How desperate are we for God? Are our prayers half-hearted or are we praying with the desperation of a dying man? Do we seek God with all that is within us? Do we know that God answers the humble prayer of faith? As we are told in I John 5: 14:

"Now this is the confidence that we have in Him, that if we ask anything according to His will, He hears us."

In Psalm 18: 4-6 David cries out to God in desperation. This is what he says:

"The pangs of death surrounded me, And the floods of ungodliness made me afraid. The sorrows of Sheol surrounded me; The snares of death confronted me. In my distress I called upon the Lord, And cried out to my God; He heard my voice from His temple, And my cry came before Him, even to His ears."

David feared for his life. He was distressed by the level of ungodliness that he had seen. Distressed and desperate he cried out to God and God heard him. This psalm was a song of gratitude and thankfulness that God heard his pain and delivered him from his enemies and from Saul. He would sing almost the same song at the end of his life in 2 Samuel 22.

What you will do:
**a)** According to the devotional on desperate prayer, in which book and chapter would David sing almost the same song at the end of his life?
**b)** Carry on the devotional on desperate prayer from its final sentence, keeping its voice and its use of quoted Scripture.
The rows that come after this devotional on desperate prayer aren't needed for anything here.

Record set:

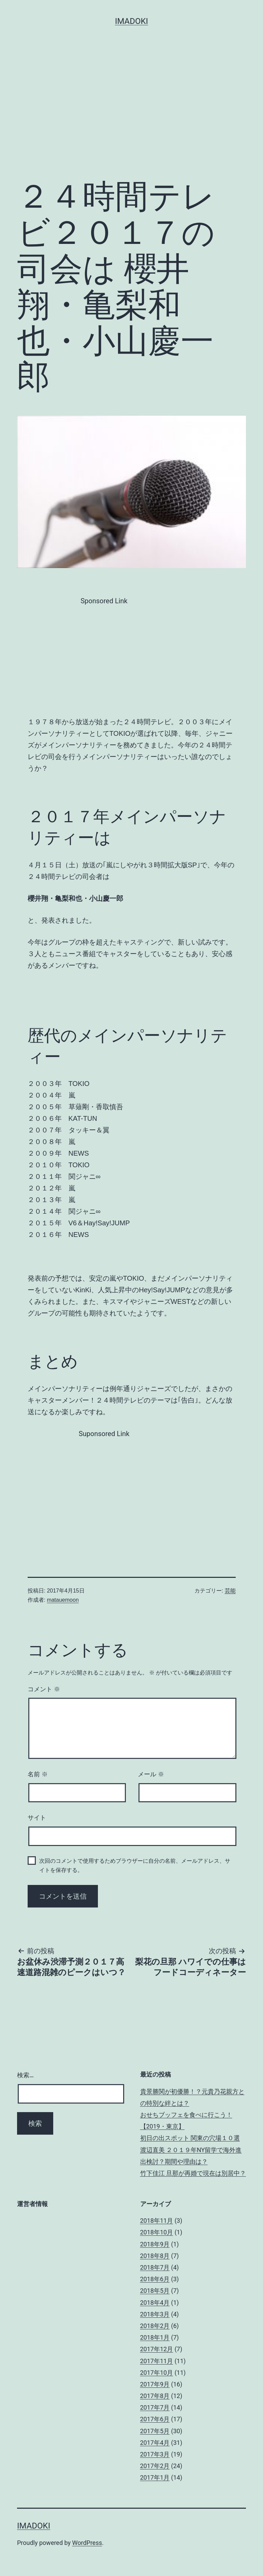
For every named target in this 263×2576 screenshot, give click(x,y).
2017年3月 (155, 2454)
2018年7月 (155, 2267)
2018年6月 (155, 2279)
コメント (44, 1689)
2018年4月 (155, 2302)
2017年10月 (156, 2372)
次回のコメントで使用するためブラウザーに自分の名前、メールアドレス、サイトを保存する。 (134, 1865)
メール (151, 1774)
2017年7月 (155, 2407)
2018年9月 (155, 2244)
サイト (37, 1817)
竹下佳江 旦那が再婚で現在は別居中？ (193, 2173)
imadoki (131, 21)
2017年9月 (155, 2384)
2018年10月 (156, 2232)
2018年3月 (155, 2314)
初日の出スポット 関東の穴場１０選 (190, 2137)
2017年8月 (155, 2395)
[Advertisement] (131, 120)
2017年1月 (155, 2477)
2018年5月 (155, 2290)
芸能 (230, 1591)
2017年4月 (155, 2442)
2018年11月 (156, 2220)
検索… (25, 2075)
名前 (38, 1774)
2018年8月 (155, 2255)
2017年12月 (156, 2349)
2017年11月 (156, 2361)
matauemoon (62, 1600)
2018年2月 (155, 2325)
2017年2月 (155, 2465)
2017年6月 (155, 2419)
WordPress (87, 2542)
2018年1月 (155, 2337)
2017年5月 (155, 2431)
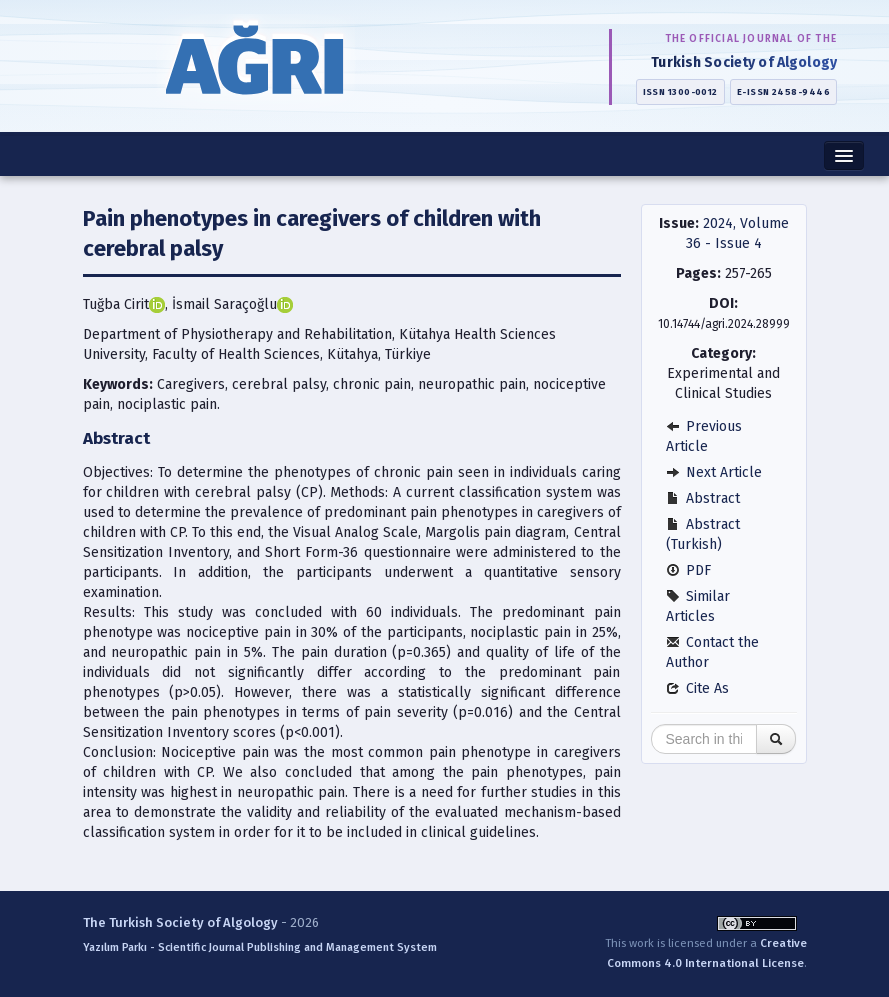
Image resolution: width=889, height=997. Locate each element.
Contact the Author (712, 652)
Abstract (703, 498)
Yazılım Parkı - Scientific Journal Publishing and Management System (260, 947)
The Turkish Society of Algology (180, 922)
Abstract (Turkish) (703, 534)
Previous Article (704, 436)
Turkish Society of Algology (744, 62)
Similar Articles (698, 606)
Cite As (697, 688)
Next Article (714, 472)
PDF (688, 570)
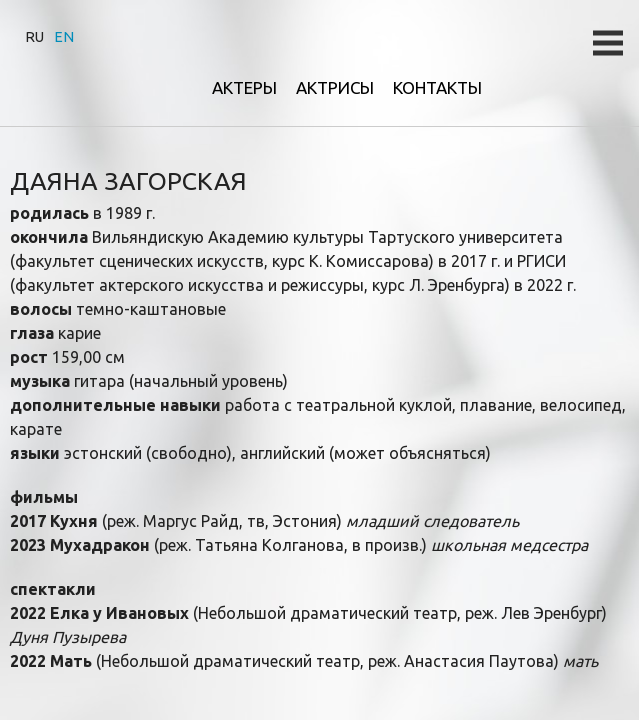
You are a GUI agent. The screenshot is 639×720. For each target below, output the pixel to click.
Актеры (244, 87)
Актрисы (335, 87)
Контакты (437, 87)
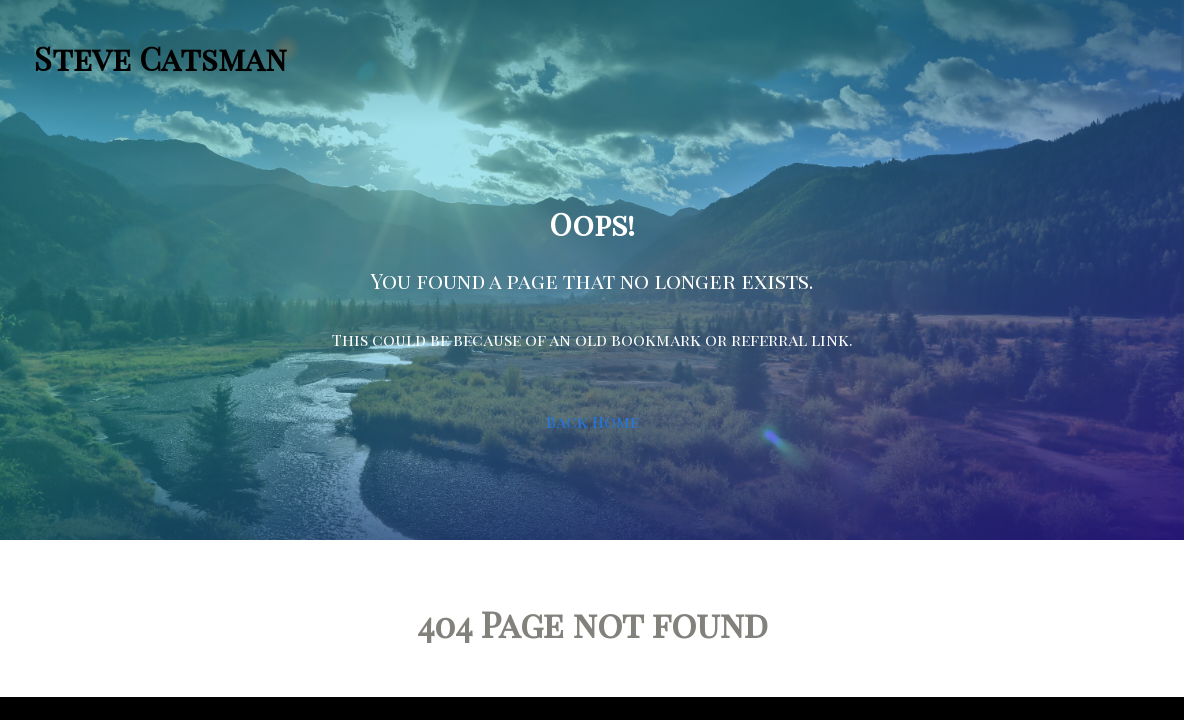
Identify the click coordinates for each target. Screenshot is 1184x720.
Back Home (592, 421)
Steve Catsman (160, 57)
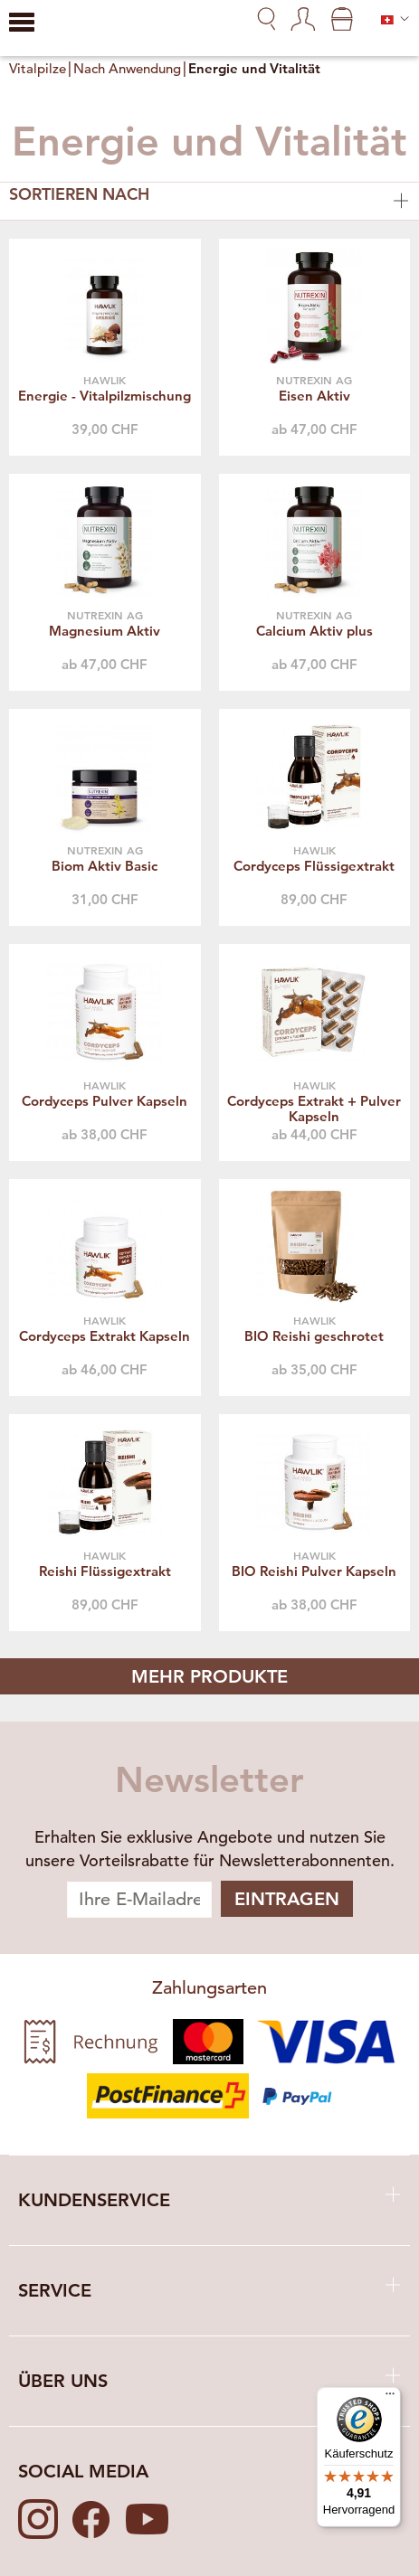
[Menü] (390, 2398)
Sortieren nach (209, 198)
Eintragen (286, 1899)
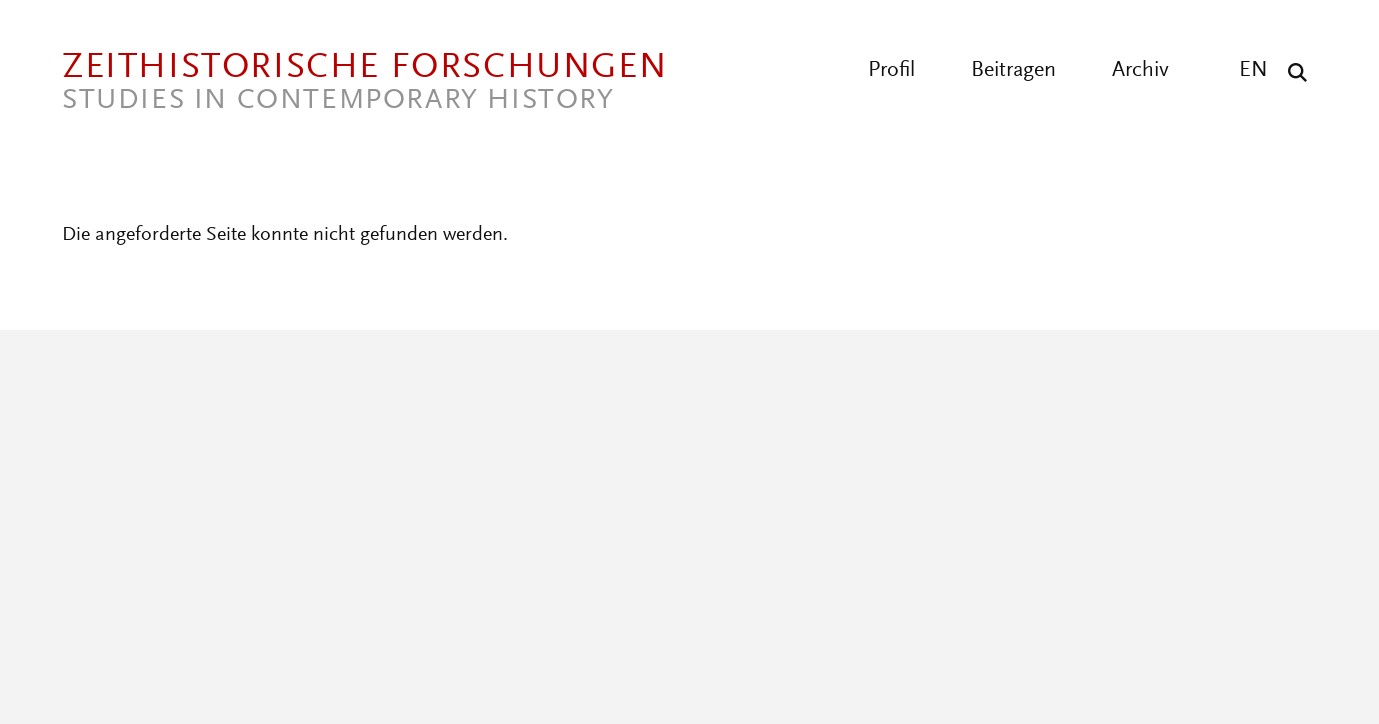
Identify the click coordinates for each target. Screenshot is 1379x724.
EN (1253, 71)
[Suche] (1292, 72)
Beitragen (1013, 71)
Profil (891, 71)
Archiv (1140, 71)
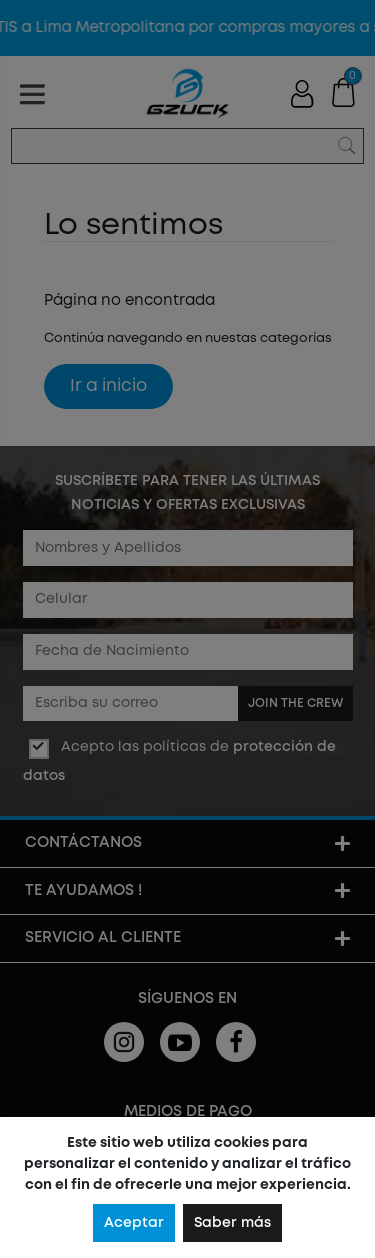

Results for the exercise:
**a)** 2 Samuel 22.

**b)**
The book of Habakkuk finds the prophet questioning why violence, sin and strife continues. He is desperate to understand why God would allow such things to go on. God explains to him why and in the end, we read Habakkuk's response:

"Though the fig tree may not blossom, Nor fruit be on the vines; Though the labor of the olive may fail, And the fields yield no food; Though the flock may be cut off from the fold, And there be no herd in the stalls— Yet I will rejoice in the Lord, I will joy in the God of my salvation." Habakkuk 3: 17-18

In Isaiah 37 King Hezekiah hears the plans of the King of Assyria to destroy Israel and desperately pleads with God to save his nation from the hands of the great army of the Assyrians. God tells Hezekiah, "because you have prayed to me" He will deliver Israel from the Assyrians, which He does in a miraculous way.


In Mark 7: 24-37 we read the story of a gentile woman who approaches Jesus with great humility, faith and desperation. She begs for him to cast a demon out of her child. Jesus recognizes her need, desperation and humbleness and tells her that her daughter is healed.


In Luke 19: 1-10 we read about Zacchaeus, so desperate to see Jesus that he climbed up into a tree just to be able to see Him. Jesus looks up and announces to everyone that that day he would go have dinner at Zacchaeus's home. The despised tax collector would dine with Jesus! Zacchaeus confessed his sins and Jesus tells him that "salvation has come to his house that day" because Jesus "came to seek and to save that which was lost".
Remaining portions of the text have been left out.